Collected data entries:
- - - - - - -
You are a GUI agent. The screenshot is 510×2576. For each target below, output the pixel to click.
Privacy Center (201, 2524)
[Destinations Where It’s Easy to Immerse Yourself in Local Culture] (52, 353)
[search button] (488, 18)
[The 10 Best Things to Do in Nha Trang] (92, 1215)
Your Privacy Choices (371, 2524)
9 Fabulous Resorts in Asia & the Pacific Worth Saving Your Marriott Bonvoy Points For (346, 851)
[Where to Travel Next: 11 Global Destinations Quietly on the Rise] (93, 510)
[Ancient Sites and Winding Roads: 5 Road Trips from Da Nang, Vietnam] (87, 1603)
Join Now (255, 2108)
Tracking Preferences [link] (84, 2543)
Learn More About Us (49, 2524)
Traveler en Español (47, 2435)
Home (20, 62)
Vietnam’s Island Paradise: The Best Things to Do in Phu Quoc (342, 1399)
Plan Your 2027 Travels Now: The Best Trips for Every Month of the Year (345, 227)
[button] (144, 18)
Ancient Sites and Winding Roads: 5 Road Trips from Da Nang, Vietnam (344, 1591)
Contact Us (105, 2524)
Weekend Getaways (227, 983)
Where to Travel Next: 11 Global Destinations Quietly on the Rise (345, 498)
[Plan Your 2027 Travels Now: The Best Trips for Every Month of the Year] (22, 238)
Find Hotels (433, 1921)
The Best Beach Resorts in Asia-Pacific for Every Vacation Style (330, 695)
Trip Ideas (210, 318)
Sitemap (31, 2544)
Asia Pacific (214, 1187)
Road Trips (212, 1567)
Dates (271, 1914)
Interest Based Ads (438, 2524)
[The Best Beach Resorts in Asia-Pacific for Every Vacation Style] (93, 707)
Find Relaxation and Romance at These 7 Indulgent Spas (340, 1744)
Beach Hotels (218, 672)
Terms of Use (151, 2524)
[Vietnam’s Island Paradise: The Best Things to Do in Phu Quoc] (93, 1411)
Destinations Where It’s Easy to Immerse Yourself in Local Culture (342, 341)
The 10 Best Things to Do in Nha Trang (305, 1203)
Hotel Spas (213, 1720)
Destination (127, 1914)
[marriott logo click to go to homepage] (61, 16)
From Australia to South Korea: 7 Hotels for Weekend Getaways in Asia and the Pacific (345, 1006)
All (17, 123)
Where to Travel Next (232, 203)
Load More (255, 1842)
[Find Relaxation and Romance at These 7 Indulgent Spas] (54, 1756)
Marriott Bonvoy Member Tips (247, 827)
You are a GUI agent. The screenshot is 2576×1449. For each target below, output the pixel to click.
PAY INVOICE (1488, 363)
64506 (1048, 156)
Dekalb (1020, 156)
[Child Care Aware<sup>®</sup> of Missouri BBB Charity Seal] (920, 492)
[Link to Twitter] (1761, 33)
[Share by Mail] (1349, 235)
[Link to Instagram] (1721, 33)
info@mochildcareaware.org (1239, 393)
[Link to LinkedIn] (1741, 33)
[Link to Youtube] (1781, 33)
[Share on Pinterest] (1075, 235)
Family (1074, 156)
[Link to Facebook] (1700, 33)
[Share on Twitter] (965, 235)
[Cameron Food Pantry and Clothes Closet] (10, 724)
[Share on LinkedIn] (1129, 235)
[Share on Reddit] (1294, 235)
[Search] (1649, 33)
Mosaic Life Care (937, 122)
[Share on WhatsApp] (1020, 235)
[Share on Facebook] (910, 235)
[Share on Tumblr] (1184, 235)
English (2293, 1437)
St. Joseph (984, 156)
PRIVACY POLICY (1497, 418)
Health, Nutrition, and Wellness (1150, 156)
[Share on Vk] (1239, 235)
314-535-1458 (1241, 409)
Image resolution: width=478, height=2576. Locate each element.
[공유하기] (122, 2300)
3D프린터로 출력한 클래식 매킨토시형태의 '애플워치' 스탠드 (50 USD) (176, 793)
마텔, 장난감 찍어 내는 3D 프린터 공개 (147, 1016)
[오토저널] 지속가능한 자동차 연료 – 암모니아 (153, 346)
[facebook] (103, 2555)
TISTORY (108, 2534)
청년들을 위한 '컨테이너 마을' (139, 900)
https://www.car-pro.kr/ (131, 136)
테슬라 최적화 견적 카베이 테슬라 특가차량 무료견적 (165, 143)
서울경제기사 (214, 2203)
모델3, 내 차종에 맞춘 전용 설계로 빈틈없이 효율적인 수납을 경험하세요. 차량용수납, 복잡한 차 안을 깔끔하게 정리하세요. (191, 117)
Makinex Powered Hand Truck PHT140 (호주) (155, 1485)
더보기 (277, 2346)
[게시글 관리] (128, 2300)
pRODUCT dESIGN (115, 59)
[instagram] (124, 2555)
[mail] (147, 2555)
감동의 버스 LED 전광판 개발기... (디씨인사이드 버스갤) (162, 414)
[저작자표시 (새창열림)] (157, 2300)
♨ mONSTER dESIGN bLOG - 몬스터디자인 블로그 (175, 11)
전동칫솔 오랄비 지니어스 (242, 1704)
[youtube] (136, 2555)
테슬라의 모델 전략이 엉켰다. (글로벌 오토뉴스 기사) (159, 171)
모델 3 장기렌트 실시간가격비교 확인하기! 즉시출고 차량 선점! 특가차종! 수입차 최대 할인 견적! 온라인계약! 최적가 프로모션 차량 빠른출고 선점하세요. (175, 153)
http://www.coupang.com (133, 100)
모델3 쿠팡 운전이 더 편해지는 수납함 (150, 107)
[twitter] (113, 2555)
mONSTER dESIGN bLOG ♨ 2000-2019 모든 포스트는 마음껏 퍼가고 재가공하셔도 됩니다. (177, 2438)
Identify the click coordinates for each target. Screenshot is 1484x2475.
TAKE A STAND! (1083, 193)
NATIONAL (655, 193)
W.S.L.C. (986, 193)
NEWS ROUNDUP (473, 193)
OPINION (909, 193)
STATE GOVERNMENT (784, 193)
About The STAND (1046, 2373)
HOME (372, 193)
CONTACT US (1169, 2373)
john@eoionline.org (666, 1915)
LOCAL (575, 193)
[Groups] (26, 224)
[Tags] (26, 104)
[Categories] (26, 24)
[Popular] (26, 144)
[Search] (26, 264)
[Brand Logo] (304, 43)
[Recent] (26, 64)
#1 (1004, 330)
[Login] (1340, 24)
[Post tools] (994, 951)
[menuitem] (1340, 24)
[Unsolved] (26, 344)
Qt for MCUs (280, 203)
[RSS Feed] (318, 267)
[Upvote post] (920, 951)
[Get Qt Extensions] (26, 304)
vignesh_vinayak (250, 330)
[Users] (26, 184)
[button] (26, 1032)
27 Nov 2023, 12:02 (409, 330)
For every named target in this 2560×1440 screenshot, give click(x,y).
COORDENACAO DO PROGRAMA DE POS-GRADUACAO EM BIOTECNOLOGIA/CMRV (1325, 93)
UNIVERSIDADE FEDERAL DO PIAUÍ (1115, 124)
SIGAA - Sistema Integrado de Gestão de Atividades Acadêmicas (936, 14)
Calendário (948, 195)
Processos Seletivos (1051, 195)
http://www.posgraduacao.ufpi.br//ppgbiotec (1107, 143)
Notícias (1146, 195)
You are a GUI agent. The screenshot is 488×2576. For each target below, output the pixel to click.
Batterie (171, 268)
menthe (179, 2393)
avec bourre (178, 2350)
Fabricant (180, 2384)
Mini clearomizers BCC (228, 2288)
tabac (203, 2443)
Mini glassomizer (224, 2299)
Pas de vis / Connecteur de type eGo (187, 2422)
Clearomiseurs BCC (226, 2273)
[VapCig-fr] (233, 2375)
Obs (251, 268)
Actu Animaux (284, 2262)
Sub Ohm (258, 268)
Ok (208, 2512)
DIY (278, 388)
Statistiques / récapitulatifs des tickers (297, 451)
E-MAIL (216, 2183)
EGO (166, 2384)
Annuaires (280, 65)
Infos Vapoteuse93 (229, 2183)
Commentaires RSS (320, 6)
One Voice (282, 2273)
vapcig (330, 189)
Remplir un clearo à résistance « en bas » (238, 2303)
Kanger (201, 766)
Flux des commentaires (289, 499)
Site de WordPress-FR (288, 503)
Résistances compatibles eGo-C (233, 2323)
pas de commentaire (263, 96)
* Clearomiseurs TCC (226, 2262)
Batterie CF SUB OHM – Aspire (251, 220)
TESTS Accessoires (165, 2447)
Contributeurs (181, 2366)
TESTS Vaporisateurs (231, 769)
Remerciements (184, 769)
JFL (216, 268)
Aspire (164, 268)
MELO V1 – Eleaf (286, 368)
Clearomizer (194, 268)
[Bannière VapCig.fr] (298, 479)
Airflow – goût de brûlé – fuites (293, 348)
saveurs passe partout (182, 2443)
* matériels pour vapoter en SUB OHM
- - - - - - -
● Task item: From the line that holds "Aspire (164, 268)" to the last line of the records above, print each line exactly. Add nothing else.

● Answer to the problem:
Aspire (164, 268)
MELO V1 – Eleaf (286, 368)
Clearomizer (194, 268)
[Bannière VapCig.fr] (298, 479)
Airflow – goût de brûlé – fuites (293, 348)
saveurs passe partout (182, 2443)
* matériels pour vapoter en SUB OHM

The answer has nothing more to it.